Different kinds of authentication for different resources, just like the key to your house is not the key to your bicycle, is not the key to your car (if you have a car), is not the key to your locker, is not the key to your safe deposit box ... .
Second, on-line, you can just effectively catenate the tokens. The attacker stores them all in her database and feeds them to some script that handles the dirty work. Sure, that the pieces are stored in different places adds a speed bump of sorts, but, in the end, it's all effectively one token.
Using out-of-band transmission for part of a challenge response could fundamentally alter the game, but maybe not, if the out-of-band medium turns out to just get on a different lane of the internet. (Telephones, anyone? Raises another speed bump, but does leave race conditions.)

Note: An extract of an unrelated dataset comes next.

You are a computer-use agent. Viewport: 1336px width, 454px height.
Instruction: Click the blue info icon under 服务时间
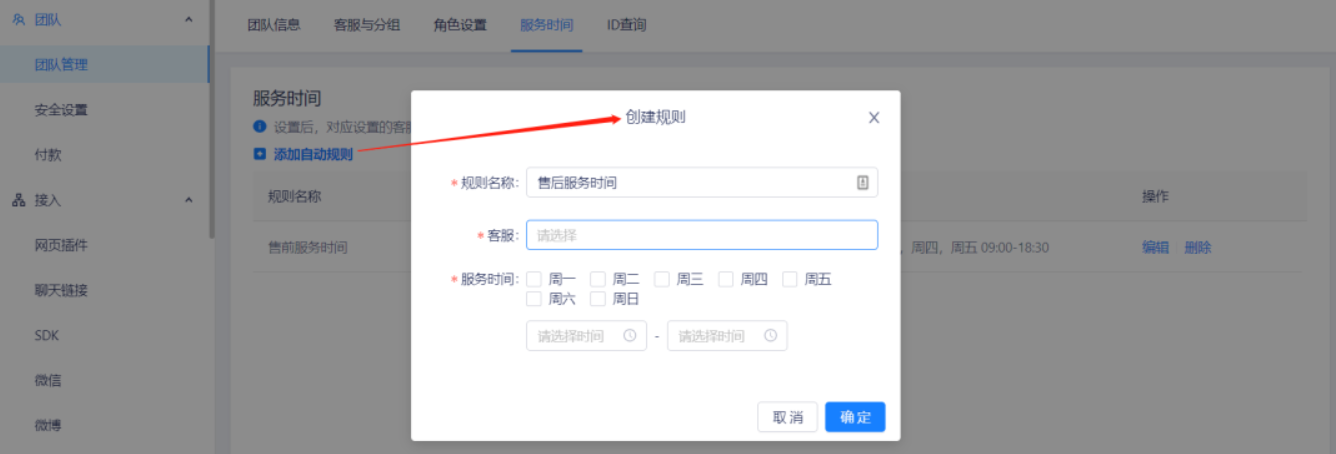pos(260,127)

Someone needs unobscured access? As in a root user, or as in the owner of the resource? (That's two separate issues, unless you can make root be the resource owner.)
That is, it would be if a few conditions can be met:
First, can everyone who needs a bank account afford a cell phone?
Second, can you load arbitrary games and other software on your cellphone? (Yeah, the race could be brutal, but if one blackhat wins it once, everyone is going to have problems.)
Third, can you make sure everyone always has their cell phone with them? What happens when someone needs to use the bank and doesn't have his cell phone? Is there an alternate route, even, perhaps just meeting the case that you're at home and your cell phone is not charged?
Fourth, is there some way around the evil Smart Card connection?